---- THE DATA
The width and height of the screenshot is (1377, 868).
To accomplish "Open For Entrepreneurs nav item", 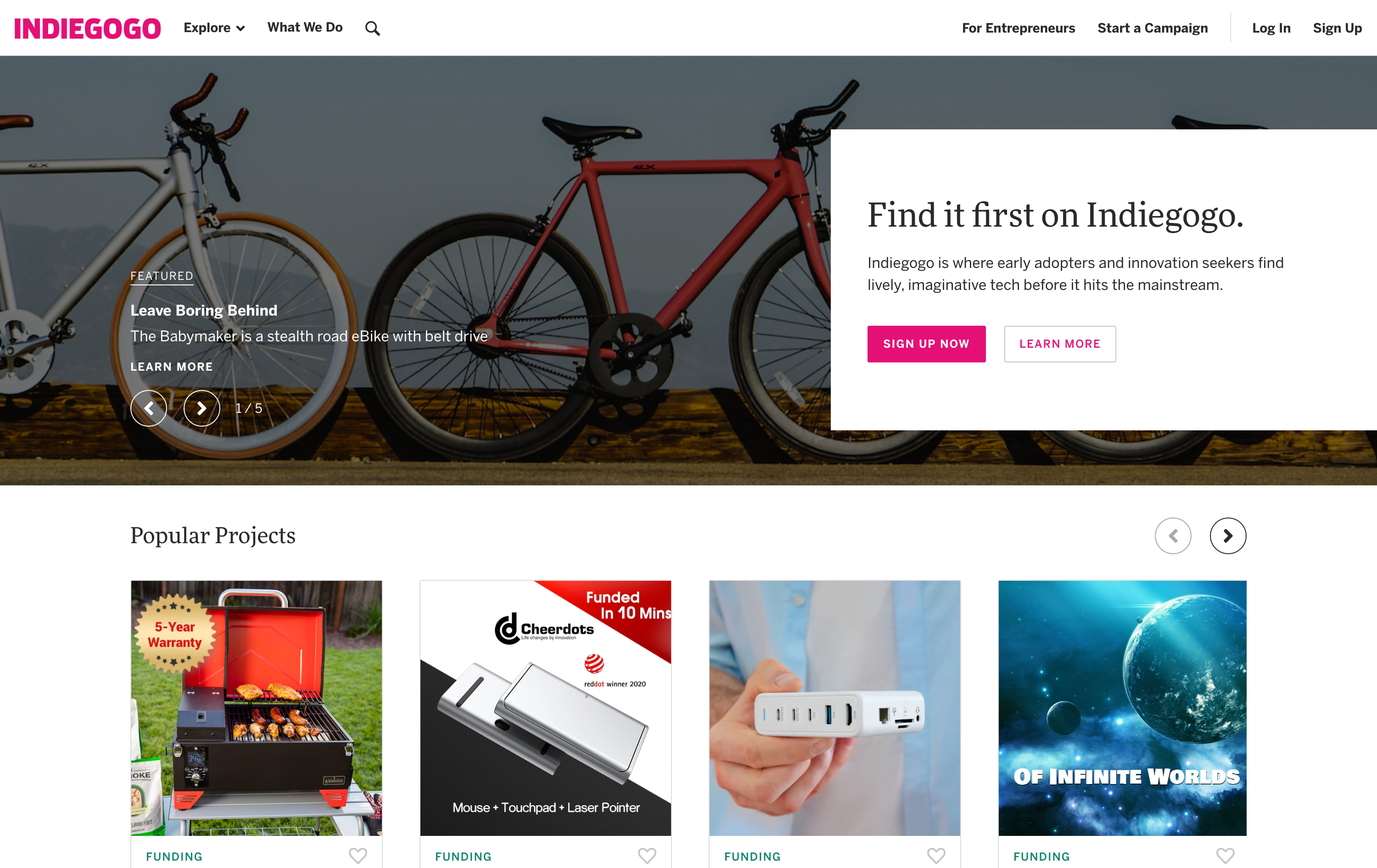I will (x=1018, y=28).
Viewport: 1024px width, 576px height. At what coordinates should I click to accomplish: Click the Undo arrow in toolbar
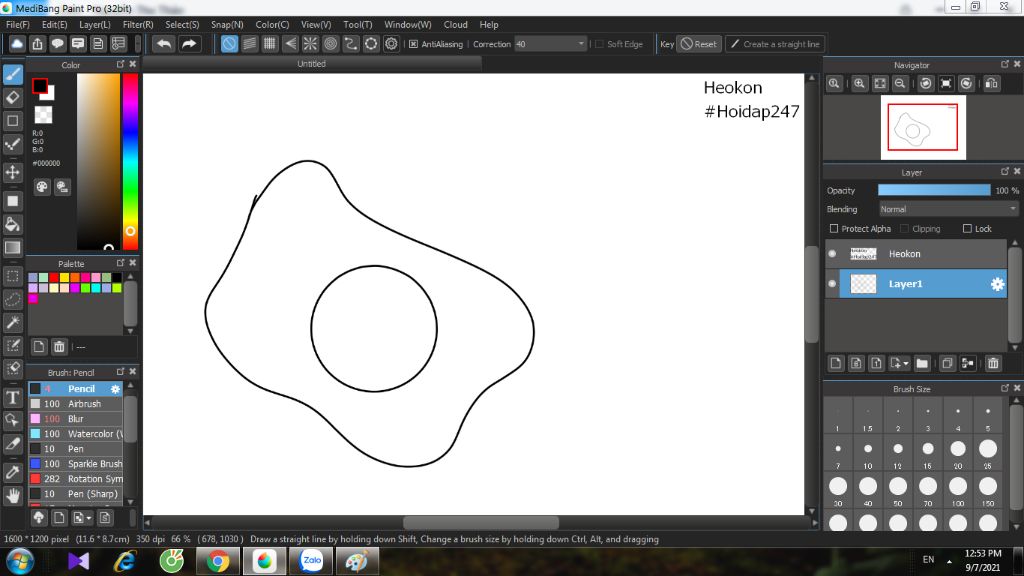(163, 44)
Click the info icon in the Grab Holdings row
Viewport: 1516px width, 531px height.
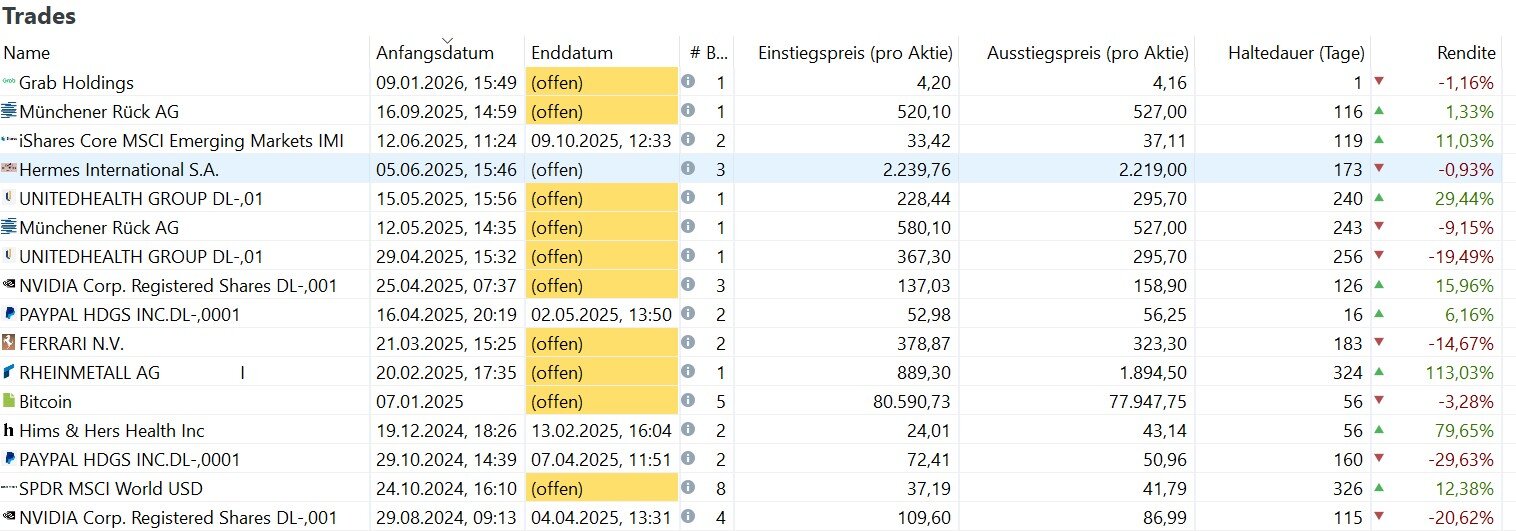(x=688, y=82)
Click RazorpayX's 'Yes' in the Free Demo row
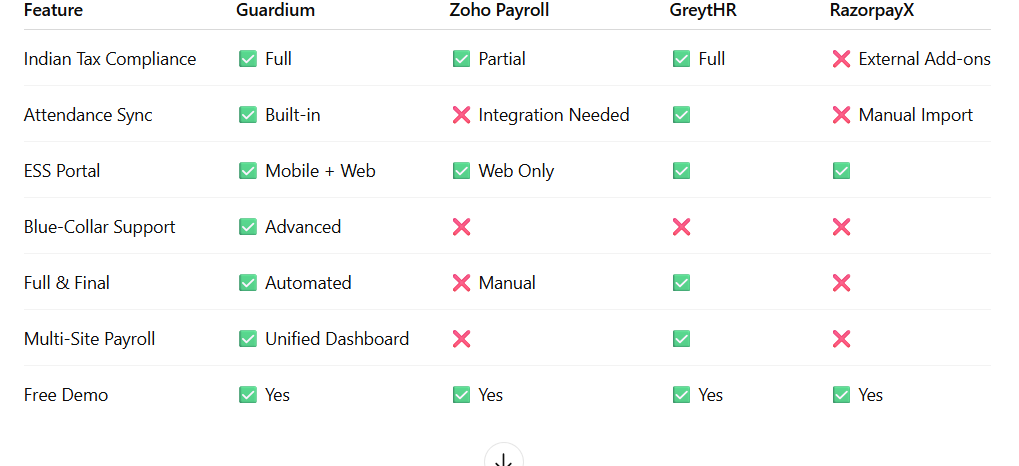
--------
→ TASK TO CARRY OUT
The last line of the entries marks the end, and the line with "Viewport: 1024px width, 576px" marks the start. Output exactly those two lines and every line between them, nothing else, with the pictures left out.

→ ANSWER BELOW
Viewport: 1024px width, 576px height. At what coordinates should I click to accomplish: Click the Undo arrow in toolbar
(163, 44)
Click the info icon in the Grab Holdings row
Viewport: 1516px width, 531px height.
(x=688, y=82)
Click RazorpayX's 'Yes' in the Free Demo row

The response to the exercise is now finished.